Henry Pitman, Non-executive Chairman said: “Following the end of the financial year we unexpectedly had to devote significant management time and cost to remediating a number of operating process and internal control matters that were identified.

“Although this work was time-consuming and costly, the results have provided a valuable opportunity to strengthen the Group’s operational systems and controls and ensure that future expansion will be supported by a more robust, scalable and resilient platform.

“During the course of the FY2025 audit concerns were raised that some of the company’s systems, procedures and controls relating to the risk profiling and onboarding of a small subset of training and consultancy providers had not developed, or had not been followed appropriately, in line with the requirements of the Group.

“The operating processes, procedures and controls of fast-growing companies require ongoing review and enhancement to ensure they continue to match the operating demands of an expanding business.

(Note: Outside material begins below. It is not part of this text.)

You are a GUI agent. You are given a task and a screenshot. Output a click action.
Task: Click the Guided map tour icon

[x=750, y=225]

“As a result, audit evidence was, at times, inconsistent or incomplete, and in some cases a complete audit trail was not available for a limited amount of expenditure relating to these suppliers, particularly in respect of a small number of external training and consultancy providers.

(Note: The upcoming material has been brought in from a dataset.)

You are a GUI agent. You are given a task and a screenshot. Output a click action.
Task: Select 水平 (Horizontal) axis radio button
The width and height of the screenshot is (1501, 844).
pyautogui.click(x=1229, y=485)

“Source data from certain suppliers was found to be incomplete and, in some cases, lacked the level of sophistication or integration required to align effectively with the Company’s accounting records.

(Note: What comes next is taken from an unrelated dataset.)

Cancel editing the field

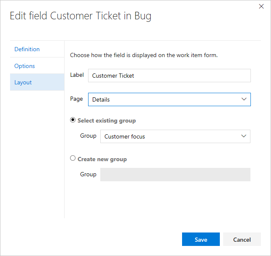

“The Board took this seriously, particularly given the resulting difficulties in obtaining sufficient independent evidence to verify the relevant expenditure. Accordingly, following discussion with the auditors, the Board engaged specialist investigating accountants and independent lawyers to provide further clarity on the training and consultancy expenditure and to advise on the appropriate remediation of the related systems, procedures and controls.

“Following extensive internal review and external investigation, the Board recognises that some gaps in audit evidence remain and that, in some cases, the audit trail is incomplete.

“However, the specialist accounting and legal workstreams, and the detailed remediation work commissioned across the Company’s systems, processes, and controls, have provided the Board with confidence the relevant systems and processes have been largely remediated and expects the remaining remediation work to be completed by 30 September 2026.

“While the Board regrets the underlying control issues, and the subsequent delay they have caused in the signing and publishing of the FY2025 accounts, we see this an opportunity to ensure that the Company and the Group will have the core procedures, processes and controls that can be maintained and further enhanced to future-proof the Group’s accounting and governance systems, that will allow us to continue our growth path from a sound, remediated foundation.”

Results show turnover increased to £121.2m from £101.9m as pre-tax profits fell to £900,000 from £2.2m.

Brusk Korkmaz, Chief Executive Officer, said: “Growing our business rapidly both organically and through acquisitions to achieve revenue of over £120m in FY 2025 is a fantastic achievement but has placed strains on our systems and controls which has led to a thorough review of our internal processes.

“Going forward we are confident that we now have in place robust procedures across the Group to handle our future needs as we drive the business forward.”